• Exercise task:
Which lines in the records below contain the word "чоловіком"? Report each such line in full.

• Item coordinate data:
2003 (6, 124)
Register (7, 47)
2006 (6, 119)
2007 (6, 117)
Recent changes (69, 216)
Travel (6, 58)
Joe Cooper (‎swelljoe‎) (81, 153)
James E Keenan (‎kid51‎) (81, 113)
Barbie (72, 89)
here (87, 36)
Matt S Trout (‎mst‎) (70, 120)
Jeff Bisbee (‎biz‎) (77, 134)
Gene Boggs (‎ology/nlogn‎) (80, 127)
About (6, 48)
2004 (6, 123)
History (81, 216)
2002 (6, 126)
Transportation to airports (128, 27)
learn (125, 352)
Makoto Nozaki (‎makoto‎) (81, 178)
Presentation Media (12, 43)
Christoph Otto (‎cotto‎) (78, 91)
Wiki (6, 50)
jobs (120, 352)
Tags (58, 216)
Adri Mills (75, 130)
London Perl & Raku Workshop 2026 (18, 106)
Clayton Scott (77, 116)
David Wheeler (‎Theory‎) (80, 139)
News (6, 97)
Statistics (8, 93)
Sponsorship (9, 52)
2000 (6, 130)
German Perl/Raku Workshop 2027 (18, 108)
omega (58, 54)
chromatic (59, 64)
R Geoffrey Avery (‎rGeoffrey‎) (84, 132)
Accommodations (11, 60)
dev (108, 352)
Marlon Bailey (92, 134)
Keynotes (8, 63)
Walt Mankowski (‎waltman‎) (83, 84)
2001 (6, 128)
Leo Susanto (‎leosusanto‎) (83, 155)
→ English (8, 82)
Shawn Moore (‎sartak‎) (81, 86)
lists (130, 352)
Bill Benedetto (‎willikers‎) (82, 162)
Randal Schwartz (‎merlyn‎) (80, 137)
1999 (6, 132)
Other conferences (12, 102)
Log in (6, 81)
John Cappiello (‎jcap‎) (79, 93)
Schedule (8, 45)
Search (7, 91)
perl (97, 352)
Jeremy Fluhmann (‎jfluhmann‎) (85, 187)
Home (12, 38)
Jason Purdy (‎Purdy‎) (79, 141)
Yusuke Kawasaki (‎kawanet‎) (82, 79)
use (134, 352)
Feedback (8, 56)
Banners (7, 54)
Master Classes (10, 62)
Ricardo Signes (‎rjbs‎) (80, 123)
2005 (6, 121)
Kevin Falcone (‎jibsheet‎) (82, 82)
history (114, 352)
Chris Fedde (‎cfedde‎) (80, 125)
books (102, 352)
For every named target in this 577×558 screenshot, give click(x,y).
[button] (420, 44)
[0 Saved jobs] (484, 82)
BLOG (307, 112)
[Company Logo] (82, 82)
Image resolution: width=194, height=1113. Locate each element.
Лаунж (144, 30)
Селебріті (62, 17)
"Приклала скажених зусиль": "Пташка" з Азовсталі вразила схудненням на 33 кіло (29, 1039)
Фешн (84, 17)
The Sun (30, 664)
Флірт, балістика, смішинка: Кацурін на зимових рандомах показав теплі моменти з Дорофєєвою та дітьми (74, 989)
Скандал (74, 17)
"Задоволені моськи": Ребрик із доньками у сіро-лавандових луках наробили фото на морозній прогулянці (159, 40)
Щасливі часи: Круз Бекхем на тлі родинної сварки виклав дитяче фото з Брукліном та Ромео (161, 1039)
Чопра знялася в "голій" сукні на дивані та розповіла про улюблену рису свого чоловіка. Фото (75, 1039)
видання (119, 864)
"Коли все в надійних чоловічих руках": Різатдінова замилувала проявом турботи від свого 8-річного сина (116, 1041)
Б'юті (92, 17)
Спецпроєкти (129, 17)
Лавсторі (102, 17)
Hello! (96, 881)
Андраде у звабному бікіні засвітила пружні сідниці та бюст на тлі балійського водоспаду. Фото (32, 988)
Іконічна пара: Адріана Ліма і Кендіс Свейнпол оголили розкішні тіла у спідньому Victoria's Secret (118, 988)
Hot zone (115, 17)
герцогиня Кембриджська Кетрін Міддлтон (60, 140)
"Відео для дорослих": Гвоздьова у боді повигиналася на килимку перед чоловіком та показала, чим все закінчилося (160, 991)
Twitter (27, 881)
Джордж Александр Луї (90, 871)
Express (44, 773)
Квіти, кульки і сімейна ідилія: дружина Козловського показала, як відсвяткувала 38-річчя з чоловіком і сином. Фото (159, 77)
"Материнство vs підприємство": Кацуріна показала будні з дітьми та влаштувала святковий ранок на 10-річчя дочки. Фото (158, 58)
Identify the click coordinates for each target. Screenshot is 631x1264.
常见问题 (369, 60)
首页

• Written solution:
"Відео для дорослих": Гвоздьова у боді повигиналася на килимку перед чоловіком та показала, чим все закінчилося (160, 991)
Квіти, кульки і сімейна ідилія: дружина Козловського показала, як відсвяткувала 38-річчя з чоловіком і сином. Фото (159, 77)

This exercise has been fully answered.